Saved data entries

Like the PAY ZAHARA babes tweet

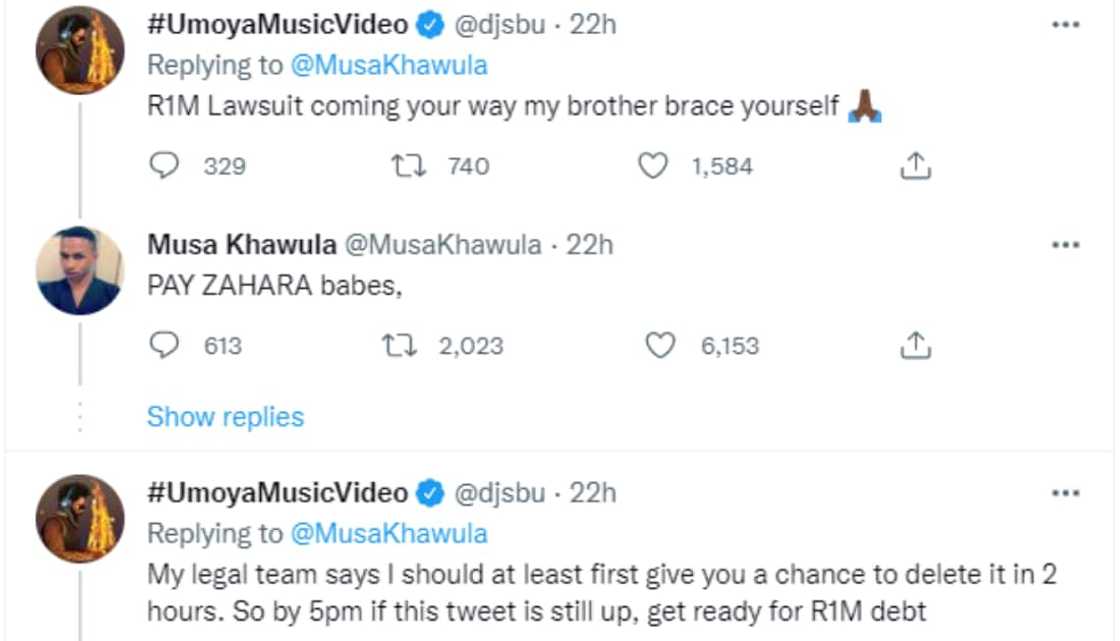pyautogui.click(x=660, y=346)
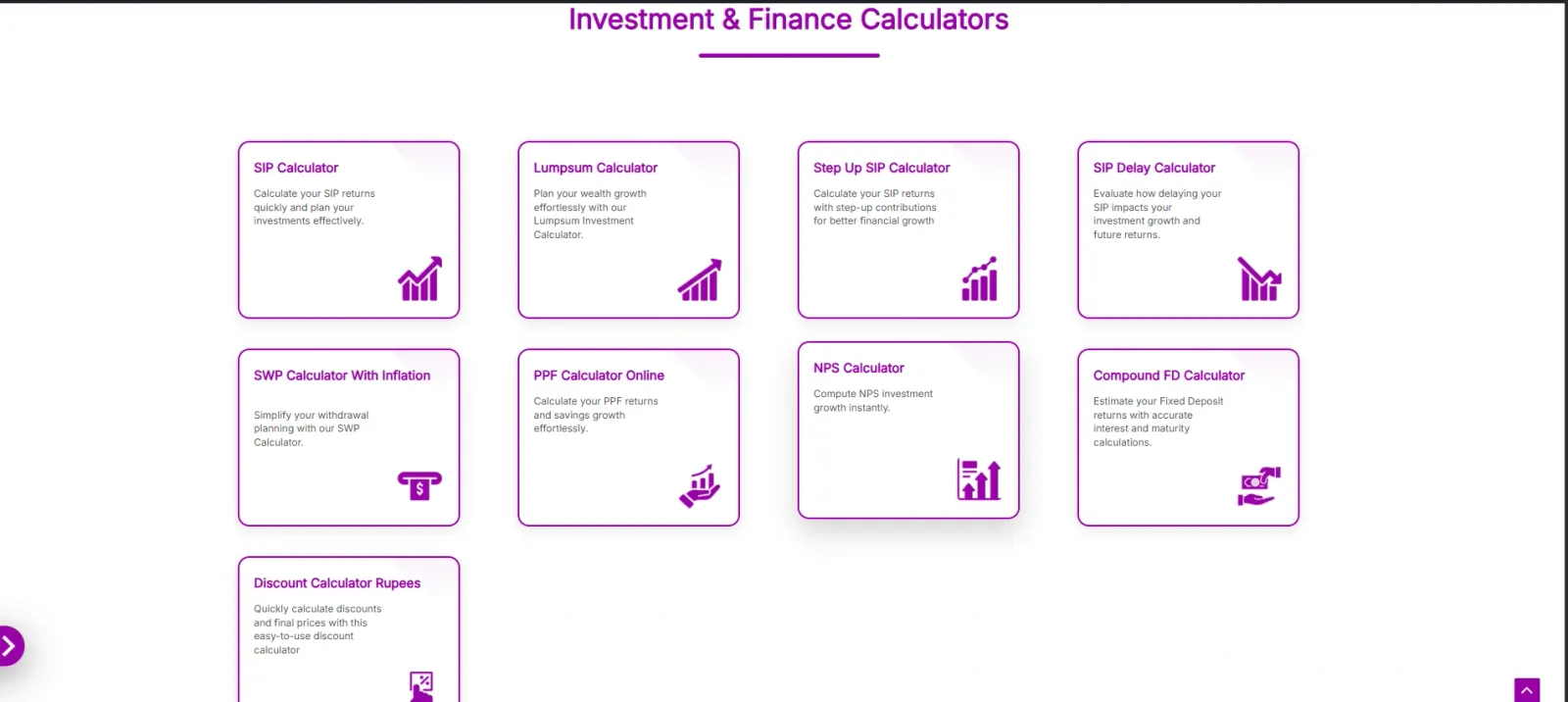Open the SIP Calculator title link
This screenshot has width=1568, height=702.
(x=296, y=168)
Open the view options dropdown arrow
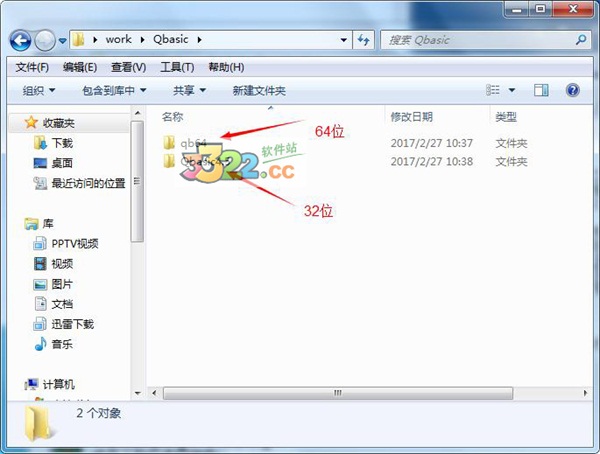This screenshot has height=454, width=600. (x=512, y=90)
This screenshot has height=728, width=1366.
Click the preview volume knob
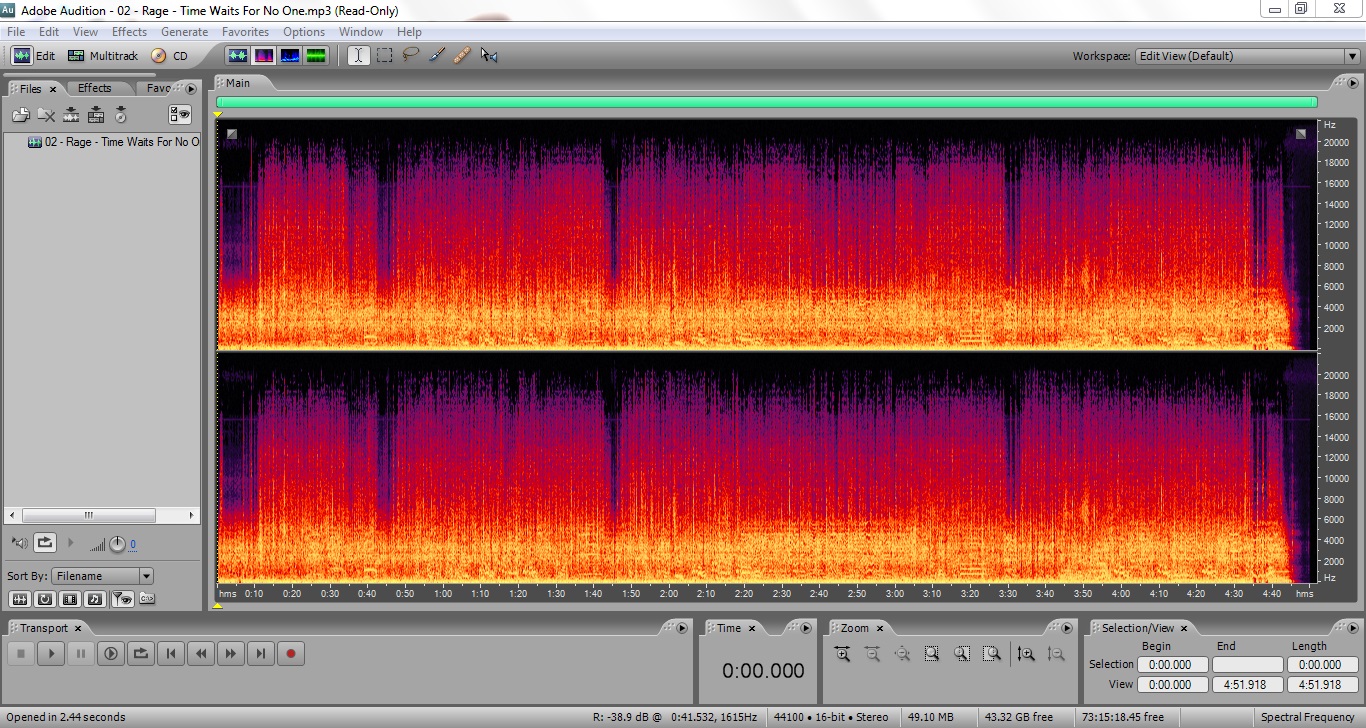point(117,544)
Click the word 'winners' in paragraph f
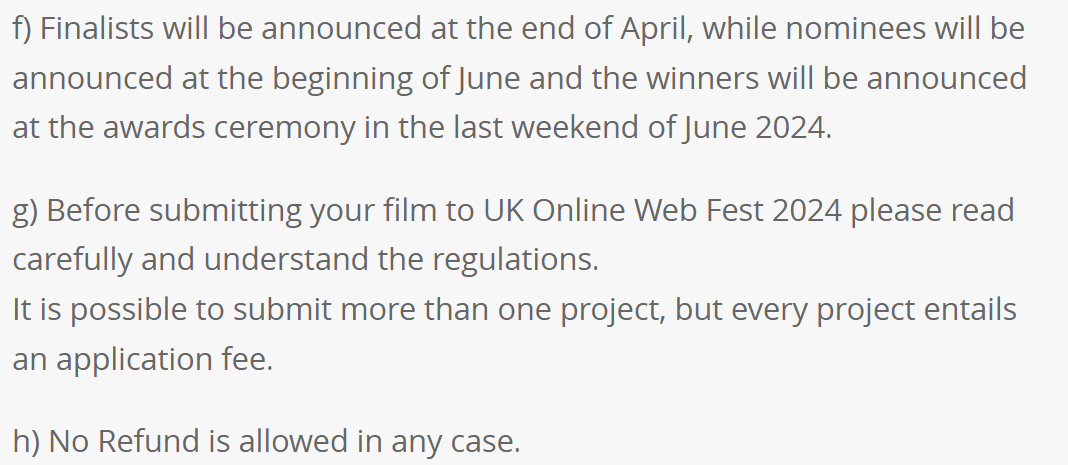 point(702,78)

§ **EXERCISE DESCRIPTION**: Would you reproduce the lines above exactly, without carrying over the pictures?

§ **WRITTEN ANSWER**:
Like the PAY ZAHARA babes tweet

pyautogui.click(x=660, y=346)
Open the SIP Calculator title link
This screenshot has width=1568, height=702.
(x=296, y=168)
Open the view options dropdown arrow
This screenshot has height=454, width=600. (x=512, y=90)
This screenshot has height=728, width=1366.
Click the preview volume knob
point(117,544)
Click the word 'winners' in paragraph f
 point(702,78)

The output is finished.